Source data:
══════════════════════════════
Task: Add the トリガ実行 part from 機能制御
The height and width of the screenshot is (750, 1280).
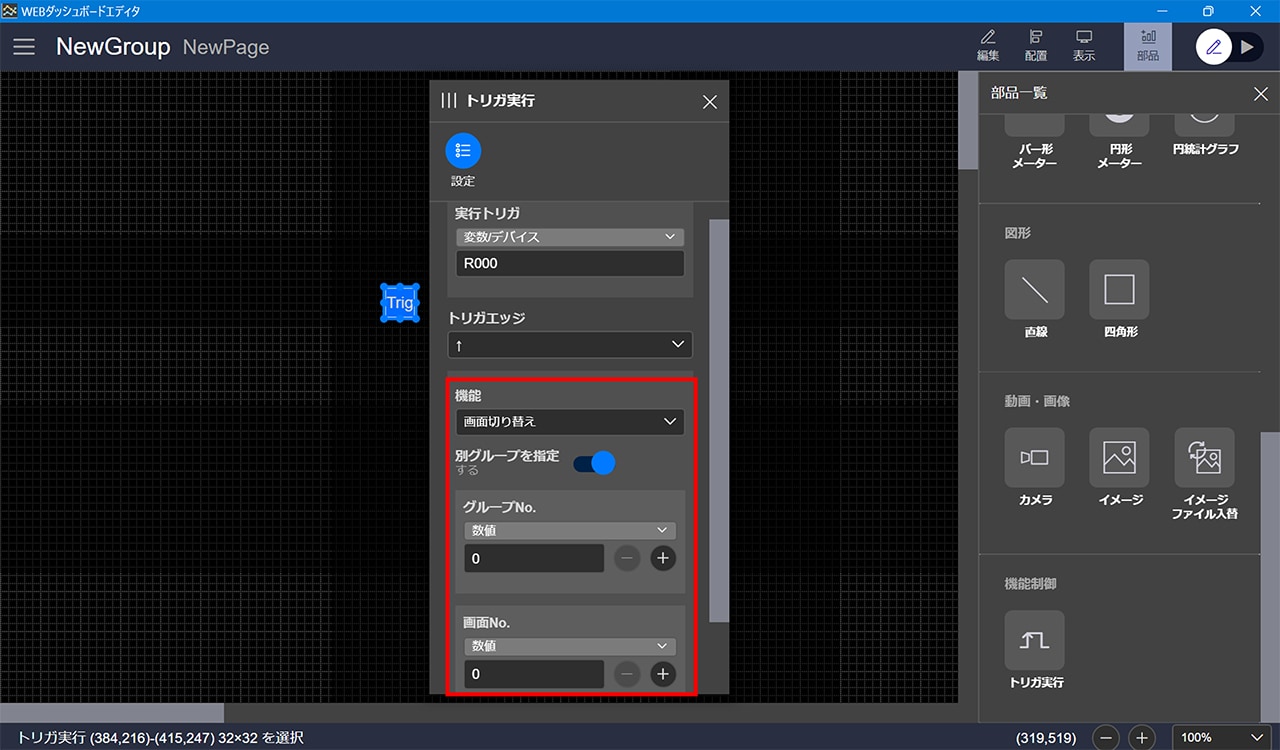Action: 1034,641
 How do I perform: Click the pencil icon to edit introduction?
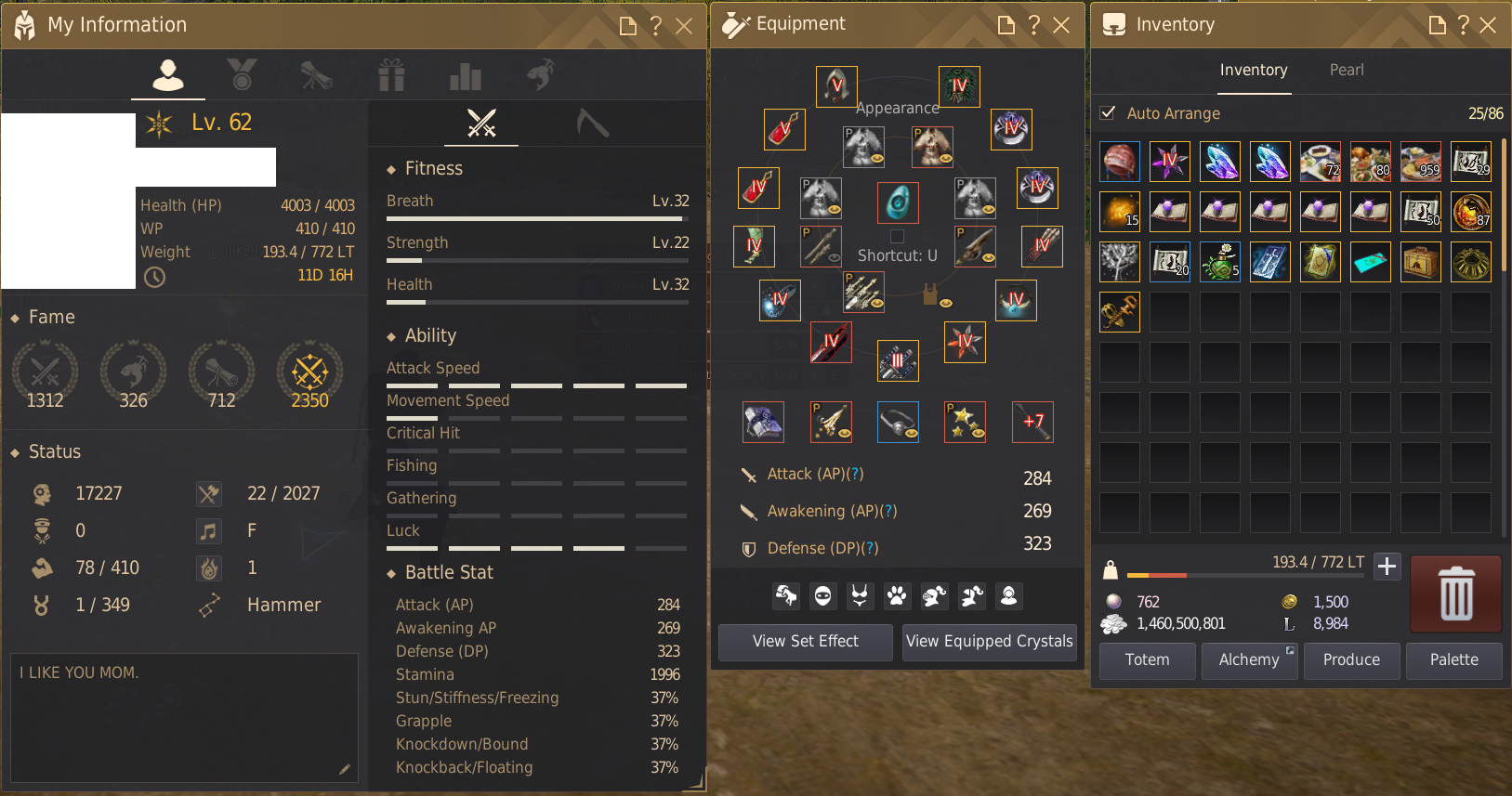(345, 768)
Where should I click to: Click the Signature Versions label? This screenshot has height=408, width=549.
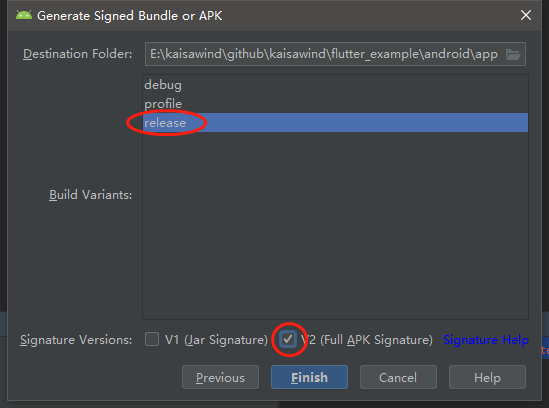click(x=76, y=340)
══════════════════════════════
Reproduce all the entries above exactly. Include no images.

◆ **EXERCISE RESULT**
Task: Add the トリガ実行 part from 機能制御
The height and width of the screenshot is (750, 1280).
Action: 1034,641
 How do I perform: Click the pencil icon to edit introduction?
(345, 768)
Where should I click to: Click the Signature Versions label? This screenshot has height=408, width=549.
click(x=76, y=340)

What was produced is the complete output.